NWDS, an international team of architects, when designing the concept store’s interior, staked on light play and complex features created with mundane and raw materials: glass, hollow bricks, white paint, hand-painted textile, plastic, and cellophane.
The method of putting the interior together was turning the future concept-store space into a playground for designers and artists working on the project. There was a lot of spontaneity and many design decisions taken on site: some surfaces were uncovered and left in an unfinished state, and some were splashed with white paint. The ceiling of the entry space is embellished with tin cans: an element that is crossbred between an interior piece and a mockup art installation.
An interior comprising modest materials is a backdrop for high-end Italian furniture pieces, a collection carefully curated by the NWDS team. All the pieces represent a connection between design, architecture, art, and fashion. Paradoxical Hi Tech armchair by Piero Lissoni, both archetypal and futuristic with its austere silhouette and steel mesh upholstery. Mate chair by (a+b) dominoni, quaquaro blurs the line between a furniture piece and an interior sculpture. Glass items by Glas Italia pay tribute to the high postmodernism and creative genius of Anish Kapoor.
There is also the Wiggle Stool, a cult article designed by Frank Gehry for Vitra, composed of pressed cardboard, and a Load-it shelves system by Wolfgang Tonk (Porro) made of paper-thin but highly resistant steel shits. And, rhyming with the subversive undercurrents of contemporary fashion, expensive garments populate the rails purchased at Home Depot.

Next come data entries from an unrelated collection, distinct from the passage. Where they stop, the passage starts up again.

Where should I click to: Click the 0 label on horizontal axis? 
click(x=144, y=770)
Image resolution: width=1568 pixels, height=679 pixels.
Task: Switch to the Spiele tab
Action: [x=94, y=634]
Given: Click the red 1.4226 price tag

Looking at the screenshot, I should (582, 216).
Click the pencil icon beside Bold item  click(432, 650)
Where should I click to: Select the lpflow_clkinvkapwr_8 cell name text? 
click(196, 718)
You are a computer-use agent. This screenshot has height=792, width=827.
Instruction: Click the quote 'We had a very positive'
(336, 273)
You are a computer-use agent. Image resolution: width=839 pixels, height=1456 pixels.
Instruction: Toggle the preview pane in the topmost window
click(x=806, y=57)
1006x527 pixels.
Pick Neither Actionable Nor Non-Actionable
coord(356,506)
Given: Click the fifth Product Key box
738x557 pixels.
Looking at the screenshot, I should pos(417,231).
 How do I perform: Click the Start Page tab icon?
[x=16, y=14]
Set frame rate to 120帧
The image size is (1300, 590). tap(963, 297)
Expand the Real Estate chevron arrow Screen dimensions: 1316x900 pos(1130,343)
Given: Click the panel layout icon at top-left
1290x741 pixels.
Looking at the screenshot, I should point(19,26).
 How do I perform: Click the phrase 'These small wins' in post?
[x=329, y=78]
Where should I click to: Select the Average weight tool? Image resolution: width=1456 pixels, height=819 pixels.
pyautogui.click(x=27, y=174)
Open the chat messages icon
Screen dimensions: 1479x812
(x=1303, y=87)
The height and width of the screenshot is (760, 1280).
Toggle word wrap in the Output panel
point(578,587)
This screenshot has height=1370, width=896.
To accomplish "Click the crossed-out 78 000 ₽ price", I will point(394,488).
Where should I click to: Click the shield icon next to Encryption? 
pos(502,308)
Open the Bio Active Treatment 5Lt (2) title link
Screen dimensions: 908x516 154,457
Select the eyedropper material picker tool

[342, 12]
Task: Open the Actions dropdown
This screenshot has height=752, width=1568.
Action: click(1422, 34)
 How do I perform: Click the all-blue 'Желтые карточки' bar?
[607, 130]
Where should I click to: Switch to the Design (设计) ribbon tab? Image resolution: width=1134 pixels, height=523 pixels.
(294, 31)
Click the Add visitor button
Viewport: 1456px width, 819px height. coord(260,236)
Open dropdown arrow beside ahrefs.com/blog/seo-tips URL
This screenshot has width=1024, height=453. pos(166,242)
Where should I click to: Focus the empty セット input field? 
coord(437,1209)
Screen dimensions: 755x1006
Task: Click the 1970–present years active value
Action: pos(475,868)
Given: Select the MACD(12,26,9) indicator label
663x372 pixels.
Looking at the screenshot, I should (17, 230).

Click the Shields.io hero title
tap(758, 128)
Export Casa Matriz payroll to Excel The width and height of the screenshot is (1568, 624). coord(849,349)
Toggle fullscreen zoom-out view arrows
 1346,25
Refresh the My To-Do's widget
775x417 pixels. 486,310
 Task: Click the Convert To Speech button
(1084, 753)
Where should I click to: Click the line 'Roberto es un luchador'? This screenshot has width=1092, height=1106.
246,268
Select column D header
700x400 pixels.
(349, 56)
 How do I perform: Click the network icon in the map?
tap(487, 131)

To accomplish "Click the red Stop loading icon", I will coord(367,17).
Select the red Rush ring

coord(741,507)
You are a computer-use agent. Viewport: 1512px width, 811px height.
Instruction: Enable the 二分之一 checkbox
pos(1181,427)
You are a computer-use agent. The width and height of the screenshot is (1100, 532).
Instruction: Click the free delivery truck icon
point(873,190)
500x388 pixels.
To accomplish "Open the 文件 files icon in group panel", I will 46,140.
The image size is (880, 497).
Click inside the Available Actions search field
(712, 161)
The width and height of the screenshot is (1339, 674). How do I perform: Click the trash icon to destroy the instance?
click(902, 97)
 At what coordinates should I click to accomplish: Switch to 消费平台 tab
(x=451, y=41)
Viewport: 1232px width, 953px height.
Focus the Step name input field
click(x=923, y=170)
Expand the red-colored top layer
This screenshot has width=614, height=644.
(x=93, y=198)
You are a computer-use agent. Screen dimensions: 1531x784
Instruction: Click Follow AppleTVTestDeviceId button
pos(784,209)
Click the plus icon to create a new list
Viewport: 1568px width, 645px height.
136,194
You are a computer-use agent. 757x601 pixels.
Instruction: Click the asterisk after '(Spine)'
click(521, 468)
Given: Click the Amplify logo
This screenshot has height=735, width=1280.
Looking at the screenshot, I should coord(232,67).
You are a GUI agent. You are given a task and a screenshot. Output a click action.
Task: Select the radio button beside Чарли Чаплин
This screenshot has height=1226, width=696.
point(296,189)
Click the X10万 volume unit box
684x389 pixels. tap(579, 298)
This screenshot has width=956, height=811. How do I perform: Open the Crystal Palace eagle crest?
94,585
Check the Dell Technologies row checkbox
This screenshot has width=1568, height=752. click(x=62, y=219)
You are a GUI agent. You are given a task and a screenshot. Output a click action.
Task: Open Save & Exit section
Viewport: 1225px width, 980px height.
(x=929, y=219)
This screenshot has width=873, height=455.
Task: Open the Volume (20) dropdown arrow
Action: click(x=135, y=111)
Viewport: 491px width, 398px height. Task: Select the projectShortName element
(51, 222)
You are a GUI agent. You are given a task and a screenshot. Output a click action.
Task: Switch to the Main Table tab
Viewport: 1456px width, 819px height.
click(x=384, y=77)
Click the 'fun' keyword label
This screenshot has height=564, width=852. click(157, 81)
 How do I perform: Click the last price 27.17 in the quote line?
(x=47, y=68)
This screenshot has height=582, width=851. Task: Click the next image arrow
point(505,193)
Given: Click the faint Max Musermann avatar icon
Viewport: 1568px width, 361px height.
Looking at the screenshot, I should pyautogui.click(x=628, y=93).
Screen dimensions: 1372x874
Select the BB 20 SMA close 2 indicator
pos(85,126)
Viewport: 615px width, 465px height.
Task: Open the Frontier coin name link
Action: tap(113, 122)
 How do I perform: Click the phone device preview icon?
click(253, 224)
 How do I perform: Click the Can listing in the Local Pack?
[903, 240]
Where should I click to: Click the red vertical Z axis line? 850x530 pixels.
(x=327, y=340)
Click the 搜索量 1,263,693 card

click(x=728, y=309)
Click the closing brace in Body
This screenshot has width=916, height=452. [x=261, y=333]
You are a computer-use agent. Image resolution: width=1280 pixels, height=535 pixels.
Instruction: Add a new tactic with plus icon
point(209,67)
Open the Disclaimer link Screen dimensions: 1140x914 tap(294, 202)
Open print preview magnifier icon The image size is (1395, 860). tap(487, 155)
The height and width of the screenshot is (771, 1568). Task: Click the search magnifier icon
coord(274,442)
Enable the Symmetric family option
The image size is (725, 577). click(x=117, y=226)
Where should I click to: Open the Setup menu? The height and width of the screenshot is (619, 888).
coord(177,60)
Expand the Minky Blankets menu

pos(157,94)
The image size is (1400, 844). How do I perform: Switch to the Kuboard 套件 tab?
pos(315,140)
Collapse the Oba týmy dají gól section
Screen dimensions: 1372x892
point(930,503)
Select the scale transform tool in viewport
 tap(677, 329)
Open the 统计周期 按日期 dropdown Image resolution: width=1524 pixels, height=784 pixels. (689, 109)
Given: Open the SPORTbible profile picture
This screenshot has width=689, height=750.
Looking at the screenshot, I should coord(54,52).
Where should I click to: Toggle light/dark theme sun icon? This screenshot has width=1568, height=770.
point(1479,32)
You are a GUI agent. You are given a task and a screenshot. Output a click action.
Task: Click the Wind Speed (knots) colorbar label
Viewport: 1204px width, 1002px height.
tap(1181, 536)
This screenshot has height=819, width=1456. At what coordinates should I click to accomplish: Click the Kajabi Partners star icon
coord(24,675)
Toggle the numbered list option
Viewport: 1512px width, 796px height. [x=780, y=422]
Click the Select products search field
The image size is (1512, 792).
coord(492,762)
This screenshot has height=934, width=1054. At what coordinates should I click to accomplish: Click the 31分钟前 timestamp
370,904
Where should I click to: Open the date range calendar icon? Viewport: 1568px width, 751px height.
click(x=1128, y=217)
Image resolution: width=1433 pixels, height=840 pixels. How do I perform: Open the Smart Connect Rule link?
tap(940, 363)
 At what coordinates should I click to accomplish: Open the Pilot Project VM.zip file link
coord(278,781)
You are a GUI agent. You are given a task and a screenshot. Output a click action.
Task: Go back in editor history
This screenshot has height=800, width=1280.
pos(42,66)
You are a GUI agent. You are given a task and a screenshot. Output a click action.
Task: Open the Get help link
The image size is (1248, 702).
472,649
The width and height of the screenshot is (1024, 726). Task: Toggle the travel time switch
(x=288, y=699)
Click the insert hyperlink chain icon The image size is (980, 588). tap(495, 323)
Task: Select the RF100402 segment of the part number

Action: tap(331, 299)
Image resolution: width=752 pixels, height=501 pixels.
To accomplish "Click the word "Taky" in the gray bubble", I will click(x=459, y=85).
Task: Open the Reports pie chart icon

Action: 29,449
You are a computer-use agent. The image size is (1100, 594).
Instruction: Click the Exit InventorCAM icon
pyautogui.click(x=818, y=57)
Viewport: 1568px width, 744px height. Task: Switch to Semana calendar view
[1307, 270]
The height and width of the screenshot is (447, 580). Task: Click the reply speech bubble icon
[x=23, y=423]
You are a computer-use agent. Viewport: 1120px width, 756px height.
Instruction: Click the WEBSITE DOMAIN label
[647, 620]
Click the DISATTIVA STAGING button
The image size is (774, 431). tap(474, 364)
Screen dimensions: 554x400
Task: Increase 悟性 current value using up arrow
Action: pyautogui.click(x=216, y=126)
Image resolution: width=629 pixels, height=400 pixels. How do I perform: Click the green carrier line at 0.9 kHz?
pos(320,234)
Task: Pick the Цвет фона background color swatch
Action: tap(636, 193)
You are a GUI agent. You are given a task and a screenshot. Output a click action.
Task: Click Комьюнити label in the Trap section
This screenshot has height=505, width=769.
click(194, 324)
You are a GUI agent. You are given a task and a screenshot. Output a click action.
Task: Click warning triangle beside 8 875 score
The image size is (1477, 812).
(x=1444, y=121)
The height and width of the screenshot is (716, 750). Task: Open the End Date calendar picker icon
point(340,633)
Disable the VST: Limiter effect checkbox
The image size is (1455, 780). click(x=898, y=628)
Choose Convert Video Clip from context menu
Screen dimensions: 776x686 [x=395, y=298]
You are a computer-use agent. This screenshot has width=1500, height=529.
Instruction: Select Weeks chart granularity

The lines between fashion, design, art, and architecture are not the only ones getting blurred. Inside Tons, the client space and the workspace are blended. Buyers and managers have their work desks right next to the sale rails on the first floor and store visitors are welcome to take a peek at the fashion photo shoot happening right there at Tons. There are fashion and design books you can read and the whole store feels like a community space as much as it feels like high-end fashion retail.